I am using Cantera 2.4.0 and am trying to write a kinetics solver. During verification, I noticed that reaction 18 (a Troe falloff reaction with third bodies) in particular in Aramco 1.3 C4 version (.cti file attached) was giving me a different forward rate constant than my code.

Using the code at the bottom of this post to extract the forward rate constant of reaction 18, I get different values for the calculated vs what Cantera was outputting.

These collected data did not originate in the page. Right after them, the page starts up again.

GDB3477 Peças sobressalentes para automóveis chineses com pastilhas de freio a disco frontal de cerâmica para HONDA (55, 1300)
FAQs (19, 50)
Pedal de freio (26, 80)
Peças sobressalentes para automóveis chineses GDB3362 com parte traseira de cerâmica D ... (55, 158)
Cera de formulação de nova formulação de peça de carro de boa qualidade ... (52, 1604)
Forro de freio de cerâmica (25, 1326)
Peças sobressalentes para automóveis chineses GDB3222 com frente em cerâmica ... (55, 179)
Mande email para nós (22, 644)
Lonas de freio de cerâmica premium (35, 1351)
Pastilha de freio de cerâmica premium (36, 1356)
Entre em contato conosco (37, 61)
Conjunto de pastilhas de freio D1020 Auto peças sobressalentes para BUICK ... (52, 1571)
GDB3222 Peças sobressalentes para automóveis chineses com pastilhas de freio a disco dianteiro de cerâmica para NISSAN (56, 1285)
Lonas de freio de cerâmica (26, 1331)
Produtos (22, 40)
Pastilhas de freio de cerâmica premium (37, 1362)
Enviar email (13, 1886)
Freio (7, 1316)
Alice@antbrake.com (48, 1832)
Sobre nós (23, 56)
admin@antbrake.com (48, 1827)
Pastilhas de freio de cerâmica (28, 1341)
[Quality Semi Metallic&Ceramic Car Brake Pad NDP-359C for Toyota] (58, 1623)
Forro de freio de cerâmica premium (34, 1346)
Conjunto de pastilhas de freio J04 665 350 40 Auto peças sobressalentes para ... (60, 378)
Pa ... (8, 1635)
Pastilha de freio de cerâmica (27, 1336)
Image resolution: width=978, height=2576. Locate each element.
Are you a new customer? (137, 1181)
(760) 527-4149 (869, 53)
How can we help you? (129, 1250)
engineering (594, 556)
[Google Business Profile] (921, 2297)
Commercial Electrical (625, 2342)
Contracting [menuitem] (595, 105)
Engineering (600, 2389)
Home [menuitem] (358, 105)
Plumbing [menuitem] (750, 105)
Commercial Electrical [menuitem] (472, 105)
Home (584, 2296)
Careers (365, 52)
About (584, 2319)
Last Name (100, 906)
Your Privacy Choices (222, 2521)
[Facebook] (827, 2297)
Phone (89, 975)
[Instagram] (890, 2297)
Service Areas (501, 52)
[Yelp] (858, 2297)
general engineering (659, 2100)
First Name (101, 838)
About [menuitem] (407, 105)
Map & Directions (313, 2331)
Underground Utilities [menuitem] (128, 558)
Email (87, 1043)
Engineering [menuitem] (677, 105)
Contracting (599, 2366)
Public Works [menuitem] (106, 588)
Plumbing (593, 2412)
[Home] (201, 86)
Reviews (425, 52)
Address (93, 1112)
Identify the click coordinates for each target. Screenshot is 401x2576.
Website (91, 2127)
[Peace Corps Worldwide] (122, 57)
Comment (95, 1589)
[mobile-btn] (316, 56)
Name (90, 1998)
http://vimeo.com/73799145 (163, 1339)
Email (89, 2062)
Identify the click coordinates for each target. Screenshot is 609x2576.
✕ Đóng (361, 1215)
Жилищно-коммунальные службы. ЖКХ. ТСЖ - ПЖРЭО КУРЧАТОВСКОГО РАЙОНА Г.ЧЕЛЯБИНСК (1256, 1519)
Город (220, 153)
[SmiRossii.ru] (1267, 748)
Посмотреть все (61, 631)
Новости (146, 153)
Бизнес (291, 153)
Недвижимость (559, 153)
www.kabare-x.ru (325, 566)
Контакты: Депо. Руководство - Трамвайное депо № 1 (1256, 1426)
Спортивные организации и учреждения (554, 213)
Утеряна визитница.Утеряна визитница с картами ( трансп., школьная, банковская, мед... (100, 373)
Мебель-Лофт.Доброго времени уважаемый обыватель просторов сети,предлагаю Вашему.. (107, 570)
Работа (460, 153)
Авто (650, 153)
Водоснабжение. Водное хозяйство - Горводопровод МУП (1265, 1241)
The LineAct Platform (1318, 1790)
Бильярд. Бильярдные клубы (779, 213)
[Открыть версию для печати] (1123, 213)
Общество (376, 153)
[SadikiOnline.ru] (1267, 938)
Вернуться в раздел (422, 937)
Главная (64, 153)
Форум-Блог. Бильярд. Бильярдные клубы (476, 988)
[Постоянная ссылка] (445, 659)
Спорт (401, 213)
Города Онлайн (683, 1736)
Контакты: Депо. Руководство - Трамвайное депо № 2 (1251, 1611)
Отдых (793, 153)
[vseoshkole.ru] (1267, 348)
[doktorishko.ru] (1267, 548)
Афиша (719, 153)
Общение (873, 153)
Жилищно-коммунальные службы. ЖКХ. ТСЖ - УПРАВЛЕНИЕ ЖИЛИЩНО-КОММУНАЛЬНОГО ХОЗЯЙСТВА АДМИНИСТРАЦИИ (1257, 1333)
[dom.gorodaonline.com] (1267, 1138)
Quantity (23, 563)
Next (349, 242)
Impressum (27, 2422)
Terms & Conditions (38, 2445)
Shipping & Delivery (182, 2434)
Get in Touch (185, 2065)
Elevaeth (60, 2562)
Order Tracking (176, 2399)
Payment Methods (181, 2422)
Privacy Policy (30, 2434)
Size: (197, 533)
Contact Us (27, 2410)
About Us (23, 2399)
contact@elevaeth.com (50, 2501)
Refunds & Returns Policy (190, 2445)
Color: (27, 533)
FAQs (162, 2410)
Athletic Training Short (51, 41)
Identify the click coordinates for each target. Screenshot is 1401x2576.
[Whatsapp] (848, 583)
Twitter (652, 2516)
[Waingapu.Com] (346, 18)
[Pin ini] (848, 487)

kf_cantera =  92004.86402075388

kf_calc =  113473.33578324724

However, for other similar Troe falloff reactions it seems to give correct values (note that this script doesn't work for single third bodies or non-Troe falloffs). For example, changing it to rxn = 8 gives:

kf_cantera =  18219679.603242602

kf_calc =  18219679.60324262

I'm a little bit as a loss as to what the cause of the discrepancy is and there is every possibility that my script to calculate kf is erroneous. Any help would be appreciated, thank you. 

The code to reproduce the error:

import cantera as ct

import math

gas = ct.Solution('AramcoMech_1.3_C4.cti')

rxn = 18

T = 1500

gas.set_equivalence_ratio(1,{'CH4':1},{'O2':1,'N2':3.76})

gas.TP = T,ct.one_atm

# Get the forward rate constant from Cantera

kf_cantera = gas.forward_rate_constants[rxn]

# Calculate it ourselves - note this quick script doesn't work for Simple falloff 

# or falloff with only a single third body

k_0 = (gas.reaction(rxn).low_rate.pre_exponential_factor * 

       T**(gas.reaction(rxn).low_rate.temperature_exponent) *

       math.exp(-gas.reaction(rxn).low_rate.activation_energy/(8314*T)))

k_inf = (gas.reaction(rxn).high_rate.pre_exponential_factor * 

       T**(gas.reaction(rxn).high_rate.temperature_exponent) *

       math.exp(-gas.reaction(rxn).high_rate.activation_energy/(8314*T)))

param = gas.reaction(rxn).falloff.parameters

FC = (1-param[0])*math.exp(-T/param[1]) + param[0]*math.exp(-T/param[2]) + math.exp(-param[3]/T)

M = sum(gas.concentrations)

for species,value in gas.reaction(rxn).efficiencies.items():

    M = M + (float(value)-1)*gas.concentrations[gas.species_index(species)]

Pr = k_0*M/k_inf

C = -0.4 - 0.67*math.log10(FC)

N = 0.75 - 1.27*math.log10(FC)

f1 = (math.log10(Pr)+C)/(N-0.14*(math.log10(Pr)+C))

F = 10**(math.log10(FC)/(1+f1**2))

kf_calc = k_inf*(Pr/(1+Pr))*F

print(kf_cantera)

print(kf_calc)

[Ray Speth]

Hi,

The issue is with how reactions with 3 rather than 4 coefficients for the Troe form are handled. Cantera uses the same functions for both versions, and uses 0 as the default for the 4th coefficient. However, the use of 0 as the 4th coefficient is also handled specially, and used to indicate that the entire term is set to 0. So, in your code, you would want to write something more like:

FC = (1-param[0])*math.exp(-T/param[1]) + param[0]*math.exp(-T/param[2])

if param[3]:
    FC += math.exp(-param[3]/T)

Regards,
Ray

[Jenzen Ho]

Hi Ray,

Thank you for that, I had misunderstood what happens when the parameters are zero and will fix it.